━━━━━ BRANO PROPOSTO ━━━━━
E' così che Greenpeace ha perso ogni credibilità presso di me. Da associazione ambientalista (che magari usa metodi un po' ruvidi) è diventata, e anche il WWF ha questo peccato, un'associazione pseudo-politico-populista che cavalca qualsiasi cosa o anti-cosa in cerca di consenso.
I trattati di libero scambio sono nient'altro che trattati di libero scambio. Il consumatore in genere ci guadagna. Il produttore, dipende: alcuni ci guadagnano, altri ci perdono.
Nel caso del rapporto con gli Stati Uniti, quello che Greenpeace paventa (a parte le solite cazzate sul furto di democrazia, alla fine sono trattati ratificati dai parlamenti, e l'idea che le trattative possano essere pubbliche è una cosa di grillina insipienza) è il fatto che ci compreremo alimenti geneticamente modificati senza saperlo. Il problema è che è già così, da decenni, e Greenpeace ha il merito di avere sempre evidenziato questa cosa.
━━━━━ DATI FORNITI ━━━━━
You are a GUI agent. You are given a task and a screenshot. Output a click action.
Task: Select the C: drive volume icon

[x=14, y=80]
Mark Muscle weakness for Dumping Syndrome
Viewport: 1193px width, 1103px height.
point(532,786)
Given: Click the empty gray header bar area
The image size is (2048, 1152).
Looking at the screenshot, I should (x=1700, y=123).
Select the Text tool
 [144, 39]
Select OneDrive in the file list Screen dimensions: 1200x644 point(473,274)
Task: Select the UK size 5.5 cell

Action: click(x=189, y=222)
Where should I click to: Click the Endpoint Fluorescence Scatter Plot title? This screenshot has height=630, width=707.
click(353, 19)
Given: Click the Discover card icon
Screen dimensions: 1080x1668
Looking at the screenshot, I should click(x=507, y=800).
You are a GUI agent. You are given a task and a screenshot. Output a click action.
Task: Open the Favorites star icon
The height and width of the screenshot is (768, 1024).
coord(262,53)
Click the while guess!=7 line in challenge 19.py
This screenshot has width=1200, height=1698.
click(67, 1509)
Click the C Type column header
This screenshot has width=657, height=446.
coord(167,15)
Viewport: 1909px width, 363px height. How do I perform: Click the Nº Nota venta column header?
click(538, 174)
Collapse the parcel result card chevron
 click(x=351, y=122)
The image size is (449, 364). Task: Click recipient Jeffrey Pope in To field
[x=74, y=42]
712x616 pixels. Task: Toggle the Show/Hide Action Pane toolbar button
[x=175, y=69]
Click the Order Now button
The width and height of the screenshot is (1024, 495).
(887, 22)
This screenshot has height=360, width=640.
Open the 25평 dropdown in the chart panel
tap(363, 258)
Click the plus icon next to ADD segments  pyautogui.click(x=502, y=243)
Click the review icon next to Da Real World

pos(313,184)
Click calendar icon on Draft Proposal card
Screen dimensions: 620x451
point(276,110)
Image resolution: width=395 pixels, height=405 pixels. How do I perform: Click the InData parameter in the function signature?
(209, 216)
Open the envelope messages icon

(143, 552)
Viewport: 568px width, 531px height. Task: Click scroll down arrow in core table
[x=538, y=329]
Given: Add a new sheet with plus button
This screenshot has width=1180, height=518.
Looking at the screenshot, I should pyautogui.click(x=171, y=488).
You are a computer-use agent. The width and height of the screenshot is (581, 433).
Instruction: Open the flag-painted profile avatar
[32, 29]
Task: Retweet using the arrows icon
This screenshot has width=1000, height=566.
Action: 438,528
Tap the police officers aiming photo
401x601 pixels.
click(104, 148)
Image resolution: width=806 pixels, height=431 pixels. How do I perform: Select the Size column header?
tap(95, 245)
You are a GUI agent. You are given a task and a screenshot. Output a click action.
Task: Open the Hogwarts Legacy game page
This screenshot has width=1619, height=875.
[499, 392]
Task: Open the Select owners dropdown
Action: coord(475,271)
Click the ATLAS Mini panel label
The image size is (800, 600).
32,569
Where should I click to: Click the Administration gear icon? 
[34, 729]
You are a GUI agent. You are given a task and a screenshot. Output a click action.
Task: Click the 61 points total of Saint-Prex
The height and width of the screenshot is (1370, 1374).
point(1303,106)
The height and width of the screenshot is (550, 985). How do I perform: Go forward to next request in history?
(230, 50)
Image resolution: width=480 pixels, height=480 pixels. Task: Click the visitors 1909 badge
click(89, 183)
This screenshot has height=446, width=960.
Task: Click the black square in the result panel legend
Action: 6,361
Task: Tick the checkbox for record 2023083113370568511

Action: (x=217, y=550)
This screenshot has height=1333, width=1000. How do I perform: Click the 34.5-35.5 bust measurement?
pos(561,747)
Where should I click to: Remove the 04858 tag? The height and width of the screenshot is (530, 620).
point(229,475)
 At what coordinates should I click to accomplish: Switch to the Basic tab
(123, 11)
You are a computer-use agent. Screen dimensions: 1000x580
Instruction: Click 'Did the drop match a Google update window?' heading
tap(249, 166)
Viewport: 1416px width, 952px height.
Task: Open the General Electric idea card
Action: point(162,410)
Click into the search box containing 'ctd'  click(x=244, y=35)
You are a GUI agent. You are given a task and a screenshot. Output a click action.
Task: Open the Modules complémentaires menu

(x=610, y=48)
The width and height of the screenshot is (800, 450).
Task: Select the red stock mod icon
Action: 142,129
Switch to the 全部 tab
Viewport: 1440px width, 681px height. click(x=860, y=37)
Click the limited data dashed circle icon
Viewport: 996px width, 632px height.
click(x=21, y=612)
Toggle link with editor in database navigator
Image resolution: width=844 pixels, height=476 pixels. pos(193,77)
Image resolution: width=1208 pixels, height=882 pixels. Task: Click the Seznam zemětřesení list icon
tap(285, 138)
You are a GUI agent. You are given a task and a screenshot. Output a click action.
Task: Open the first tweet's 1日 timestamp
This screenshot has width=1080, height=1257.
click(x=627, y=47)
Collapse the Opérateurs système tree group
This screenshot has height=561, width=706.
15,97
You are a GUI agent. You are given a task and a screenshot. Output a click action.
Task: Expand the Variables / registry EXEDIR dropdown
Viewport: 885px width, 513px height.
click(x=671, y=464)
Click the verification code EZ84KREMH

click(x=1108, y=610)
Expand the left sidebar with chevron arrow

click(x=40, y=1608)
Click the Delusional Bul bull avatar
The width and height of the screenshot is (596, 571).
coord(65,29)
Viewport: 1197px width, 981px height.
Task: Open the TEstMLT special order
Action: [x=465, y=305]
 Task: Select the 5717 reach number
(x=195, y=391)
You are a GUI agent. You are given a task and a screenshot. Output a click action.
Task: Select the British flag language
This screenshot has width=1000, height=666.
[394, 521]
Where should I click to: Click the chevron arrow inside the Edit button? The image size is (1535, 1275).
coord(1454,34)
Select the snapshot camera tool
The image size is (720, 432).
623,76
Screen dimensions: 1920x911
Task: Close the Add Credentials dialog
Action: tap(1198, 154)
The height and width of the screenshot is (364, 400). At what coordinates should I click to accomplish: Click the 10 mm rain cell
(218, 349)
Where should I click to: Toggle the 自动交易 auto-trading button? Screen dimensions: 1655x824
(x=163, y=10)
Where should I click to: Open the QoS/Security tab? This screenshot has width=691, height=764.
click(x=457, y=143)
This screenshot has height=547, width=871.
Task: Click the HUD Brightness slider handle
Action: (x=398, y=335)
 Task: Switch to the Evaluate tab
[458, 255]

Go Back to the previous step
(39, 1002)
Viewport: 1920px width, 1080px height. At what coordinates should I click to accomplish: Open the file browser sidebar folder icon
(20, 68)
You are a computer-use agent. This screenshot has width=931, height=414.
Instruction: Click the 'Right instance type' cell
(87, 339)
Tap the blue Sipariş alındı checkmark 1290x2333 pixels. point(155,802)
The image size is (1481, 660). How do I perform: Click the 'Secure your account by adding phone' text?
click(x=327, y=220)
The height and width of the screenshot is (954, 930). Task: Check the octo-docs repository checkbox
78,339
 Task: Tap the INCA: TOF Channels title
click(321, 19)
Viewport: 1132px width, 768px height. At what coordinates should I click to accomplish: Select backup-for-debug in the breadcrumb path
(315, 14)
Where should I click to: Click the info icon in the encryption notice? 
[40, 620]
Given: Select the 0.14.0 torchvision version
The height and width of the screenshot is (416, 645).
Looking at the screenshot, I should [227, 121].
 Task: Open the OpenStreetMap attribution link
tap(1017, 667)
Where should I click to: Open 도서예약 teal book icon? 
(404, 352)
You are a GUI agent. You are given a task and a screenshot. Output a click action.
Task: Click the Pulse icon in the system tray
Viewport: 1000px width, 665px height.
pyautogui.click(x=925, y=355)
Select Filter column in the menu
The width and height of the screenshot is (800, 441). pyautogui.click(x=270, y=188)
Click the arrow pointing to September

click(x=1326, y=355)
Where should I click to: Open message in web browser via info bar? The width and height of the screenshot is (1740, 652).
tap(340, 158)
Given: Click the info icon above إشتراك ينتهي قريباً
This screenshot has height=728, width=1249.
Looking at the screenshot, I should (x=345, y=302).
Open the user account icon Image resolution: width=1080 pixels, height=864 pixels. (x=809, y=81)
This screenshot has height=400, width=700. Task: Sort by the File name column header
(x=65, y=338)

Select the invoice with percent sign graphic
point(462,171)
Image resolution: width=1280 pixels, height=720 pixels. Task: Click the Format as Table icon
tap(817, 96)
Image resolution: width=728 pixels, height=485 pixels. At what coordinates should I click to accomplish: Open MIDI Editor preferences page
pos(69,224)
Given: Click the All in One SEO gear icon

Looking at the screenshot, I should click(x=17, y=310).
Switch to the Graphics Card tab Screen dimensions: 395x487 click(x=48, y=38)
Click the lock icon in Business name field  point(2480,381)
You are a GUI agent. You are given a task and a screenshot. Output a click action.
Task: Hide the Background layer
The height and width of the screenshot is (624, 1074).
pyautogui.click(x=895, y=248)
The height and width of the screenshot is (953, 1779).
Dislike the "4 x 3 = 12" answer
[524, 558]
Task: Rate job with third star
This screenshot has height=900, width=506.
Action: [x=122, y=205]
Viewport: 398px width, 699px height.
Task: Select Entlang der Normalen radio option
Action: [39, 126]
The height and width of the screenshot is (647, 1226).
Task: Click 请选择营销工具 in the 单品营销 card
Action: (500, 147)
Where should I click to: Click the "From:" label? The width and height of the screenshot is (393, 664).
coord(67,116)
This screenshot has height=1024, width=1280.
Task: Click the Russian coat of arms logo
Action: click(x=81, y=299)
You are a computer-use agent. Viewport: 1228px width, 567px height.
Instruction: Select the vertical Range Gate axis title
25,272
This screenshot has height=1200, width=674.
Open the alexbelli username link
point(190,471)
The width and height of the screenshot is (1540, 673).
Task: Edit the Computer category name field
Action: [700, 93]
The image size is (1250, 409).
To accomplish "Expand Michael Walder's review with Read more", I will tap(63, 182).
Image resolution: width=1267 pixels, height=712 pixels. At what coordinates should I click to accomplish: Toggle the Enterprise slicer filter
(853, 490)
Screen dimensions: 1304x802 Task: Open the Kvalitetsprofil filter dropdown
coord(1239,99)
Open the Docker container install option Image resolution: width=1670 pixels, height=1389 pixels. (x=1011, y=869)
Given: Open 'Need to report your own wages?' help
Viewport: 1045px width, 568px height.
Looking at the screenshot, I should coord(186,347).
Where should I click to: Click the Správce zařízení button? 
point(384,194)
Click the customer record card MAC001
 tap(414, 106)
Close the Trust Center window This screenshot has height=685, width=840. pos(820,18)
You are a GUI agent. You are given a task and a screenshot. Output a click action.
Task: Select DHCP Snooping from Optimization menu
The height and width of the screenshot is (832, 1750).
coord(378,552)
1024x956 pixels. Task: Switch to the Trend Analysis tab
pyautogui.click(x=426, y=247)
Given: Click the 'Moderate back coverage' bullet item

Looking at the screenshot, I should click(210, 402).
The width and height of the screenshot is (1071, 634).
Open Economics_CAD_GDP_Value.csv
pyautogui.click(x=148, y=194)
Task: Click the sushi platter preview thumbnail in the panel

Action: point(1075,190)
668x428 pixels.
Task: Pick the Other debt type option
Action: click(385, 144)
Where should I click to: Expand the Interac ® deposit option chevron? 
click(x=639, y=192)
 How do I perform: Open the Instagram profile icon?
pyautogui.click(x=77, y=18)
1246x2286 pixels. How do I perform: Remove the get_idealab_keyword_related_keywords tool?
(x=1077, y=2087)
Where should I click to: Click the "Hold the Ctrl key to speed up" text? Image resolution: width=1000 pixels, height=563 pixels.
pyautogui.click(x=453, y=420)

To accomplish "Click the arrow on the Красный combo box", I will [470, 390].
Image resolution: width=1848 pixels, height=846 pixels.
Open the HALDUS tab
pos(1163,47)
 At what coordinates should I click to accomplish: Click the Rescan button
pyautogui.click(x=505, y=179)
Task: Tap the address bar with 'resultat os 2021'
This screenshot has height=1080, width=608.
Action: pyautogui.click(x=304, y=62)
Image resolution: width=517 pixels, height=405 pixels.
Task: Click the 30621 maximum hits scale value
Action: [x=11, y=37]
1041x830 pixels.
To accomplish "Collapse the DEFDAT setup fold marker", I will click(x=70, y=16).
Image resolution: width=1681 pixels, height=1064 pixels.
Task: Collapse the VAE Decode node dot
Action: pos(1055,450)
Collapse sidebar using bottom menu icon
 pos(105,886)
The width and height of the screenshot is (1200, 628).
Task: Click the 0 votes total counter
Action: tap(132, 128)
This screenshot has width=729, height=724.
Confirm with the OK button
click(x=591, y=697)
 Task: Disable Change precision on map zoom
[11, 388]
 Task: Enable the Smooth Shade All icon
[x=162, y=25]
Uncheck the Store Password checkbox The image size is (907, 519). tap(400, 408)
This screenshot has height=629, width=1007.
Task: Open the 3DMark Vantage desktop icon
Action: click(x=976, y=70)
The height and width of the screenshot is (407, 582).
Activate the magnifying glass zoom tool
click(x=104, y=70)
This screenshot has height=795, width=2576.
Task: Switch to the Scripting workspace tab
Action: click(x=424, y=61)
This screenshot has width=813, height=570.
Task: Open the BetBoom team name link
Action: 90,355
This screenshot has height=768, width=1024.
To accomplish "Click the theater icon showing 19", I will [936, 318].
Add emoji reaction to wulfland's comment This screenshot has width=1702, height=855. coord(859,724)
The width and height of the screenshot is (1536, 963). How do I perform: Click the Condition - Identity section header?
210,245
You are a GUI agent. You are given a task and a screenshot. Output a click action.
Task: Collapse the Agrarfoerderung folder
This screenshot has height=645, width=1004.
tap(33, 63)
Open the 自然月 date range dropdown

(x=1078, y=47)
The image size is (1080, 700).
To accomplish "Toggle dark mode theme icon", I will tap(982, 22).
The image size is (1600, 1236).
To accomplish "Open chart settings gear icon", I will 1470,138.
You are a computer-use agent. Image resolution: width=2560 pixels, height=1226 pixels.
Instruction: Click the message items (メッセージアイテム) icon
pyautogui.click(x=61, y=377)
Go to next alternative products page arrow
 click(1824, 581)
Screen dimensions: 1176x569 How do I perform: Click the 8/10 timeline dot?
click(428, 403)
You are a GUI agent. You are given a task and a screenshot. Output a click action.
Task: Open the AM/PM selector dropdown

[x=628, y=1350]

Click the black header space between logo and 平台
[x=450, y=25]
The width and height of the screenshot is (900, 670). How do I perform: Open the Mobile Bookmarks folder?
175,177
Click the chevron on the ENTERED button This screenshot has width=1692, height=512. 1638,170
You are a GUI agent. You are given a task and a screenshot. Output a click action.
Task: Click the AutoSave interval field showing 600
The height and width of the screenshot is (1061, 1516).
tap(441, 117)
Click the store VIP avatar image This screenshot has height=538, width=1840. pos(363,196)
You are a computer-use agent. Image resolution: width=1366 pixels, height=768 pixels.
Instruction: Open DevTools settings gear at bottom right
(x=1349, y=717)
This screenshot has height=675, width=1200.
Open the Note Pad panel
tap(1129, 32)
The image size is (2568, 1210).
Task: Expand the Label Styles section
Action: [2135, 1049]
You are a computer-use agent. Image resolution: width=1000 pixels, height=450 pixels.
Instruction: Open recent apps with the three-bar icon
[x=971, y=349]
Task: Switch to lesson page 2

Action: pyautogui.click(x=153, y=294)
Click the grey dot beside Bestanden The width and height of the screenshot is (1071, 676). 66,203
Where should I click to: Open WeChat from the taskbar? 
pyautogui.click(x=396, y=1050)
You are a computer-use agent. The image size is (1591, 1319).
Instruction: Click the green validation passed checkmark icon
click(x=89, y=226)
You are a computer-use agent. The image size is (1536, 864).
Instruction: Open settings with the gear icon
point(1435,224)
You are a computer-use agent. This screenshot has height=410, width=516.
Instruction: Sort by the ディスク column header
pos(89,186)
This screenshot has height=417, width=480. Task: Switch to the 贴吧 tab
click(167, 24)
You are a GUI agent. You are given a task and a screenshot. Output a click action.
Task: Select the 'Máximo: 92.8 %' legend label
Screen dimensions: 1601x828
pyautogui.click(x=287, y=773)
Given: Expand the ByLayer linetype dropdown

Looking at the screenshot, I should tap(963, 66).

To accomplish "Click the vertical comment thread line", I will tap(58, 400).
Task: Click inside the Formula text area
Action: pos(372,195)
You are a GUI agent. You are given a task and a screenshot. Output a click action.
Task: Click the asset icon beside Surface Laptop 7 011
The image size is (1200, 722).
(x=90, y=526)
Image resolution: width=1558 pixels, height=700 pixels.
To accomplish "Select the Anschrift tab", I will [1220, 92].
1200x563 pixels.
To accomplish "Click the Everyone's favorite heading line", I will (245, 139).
━━━━━
* [VERIFICA COMPRENSIONE]:
(A) Secondo il brano, chi in genere ci guadagna con i trattati di libero scambio?
(B) Elenca, per favore, tutti i nomi propri che compaiono nel brano.

* [RISPOSTE SCRITTE]:
(A) Il consumatore.

(B) Greenpeace, WWF, Stati Uniti